## Énoncé du problème 1
Selon l'extrait sur le droit de grâce, pourquoi peut-on dire que Louis XVI, privé du droit de grâce, « le ressaisit sur l'échafaud » ?

## Extrait présenté
+ + + + +
Après avoir rappelé une partie de ces faits, M. Albert Du Boys ajoute très noblement : « On peut dire en un certain sens que l’infortuné Louis XVI, privé du droit de grâce, le ressaisit sur l’échafaud. Le pardon qu’il accorda à ses bourreaux fut le dernier et le plus sublime exercice de ce vieux privilège de la royauté. » Est-il nécessaire de rappeler que le XIXe siècle a réparé sur ce point les erreurs et les contradictions du XVIIIe ? Quel que soit le nom du dépositaire de la souveraineté, roi, empereur, président, le droit de grâce, inséparable du droit de punir, est redevenu la prérogative du souverain.
+ + + + +
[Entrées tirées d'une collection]
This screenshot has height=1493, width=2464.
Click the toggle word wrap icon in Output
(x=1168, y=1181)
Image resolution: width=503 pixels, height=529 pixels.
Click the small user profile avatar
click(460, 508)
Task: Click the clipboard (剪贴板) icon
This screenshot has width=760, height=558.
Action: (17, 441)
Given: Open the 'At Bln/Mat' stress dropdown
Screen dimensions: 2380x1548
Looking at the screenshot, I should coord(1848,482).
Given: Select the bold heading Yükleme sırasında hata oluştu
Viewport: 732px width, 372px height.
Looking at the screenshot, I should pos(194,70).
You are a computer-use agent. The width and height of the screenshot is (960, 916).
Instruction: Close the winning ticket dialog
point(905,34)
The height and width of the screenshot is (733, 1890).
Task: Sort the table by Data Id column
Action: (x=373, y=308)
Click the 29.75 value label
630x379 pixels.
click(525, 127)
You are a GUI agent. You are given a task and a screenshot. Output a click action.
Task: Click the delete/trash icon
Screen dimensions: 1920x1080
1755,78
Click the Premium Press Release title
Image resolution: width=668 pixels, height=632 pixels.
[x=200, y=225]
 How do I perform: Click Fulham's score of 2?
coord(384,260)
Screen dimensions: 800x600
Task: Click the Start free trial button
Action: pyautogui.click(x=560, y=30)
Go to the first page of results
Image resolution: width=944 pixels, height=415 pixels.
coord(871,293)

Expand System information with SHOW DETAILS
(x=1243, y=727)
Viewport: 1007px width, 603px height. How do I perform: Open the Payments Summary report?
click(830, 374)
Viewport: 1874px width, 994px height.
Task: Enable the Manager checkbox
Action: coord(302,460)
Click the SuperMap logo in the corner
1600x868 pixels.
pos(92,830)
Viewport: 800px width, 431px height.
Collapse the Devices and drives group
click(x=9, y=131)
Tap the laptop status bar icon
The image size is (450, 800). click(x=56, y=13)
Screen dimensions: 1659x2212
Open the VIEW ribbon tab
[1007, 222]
+ + + + +
## Énoncé du problème 2
Recopiez les lignes des enregistrements, de la ligne contenant « Image resolution: width=503 » jusqu'à la ligne contenant « Looking at the screenshot, I should coord(1848,482). ».

## Réponse finale 1
On peut le dire parce que le pardon que Louis XVI accorda à ses bourreaux fut le dernier et le plus sublime exercice de ce vieux privilège de la royauté. En pardonnant sur l'échafaud, il exerça une dernière fois ce droit dont on l'avait privé.

## Réponse finale 2
Image resolution: width=503 pixels, height=529 pixels.
Click the small user profile avatar
click(460, 508)
Task: Click the clipboard (剪贴板) icon
This screenshot has width=760, height=558.
Action: (17, 441)
Given: Open the 'At Bln/Mat' stress dropdown
Screen dimensions: 2380x1548
Looking at the screenshot, I should coord(1848,482).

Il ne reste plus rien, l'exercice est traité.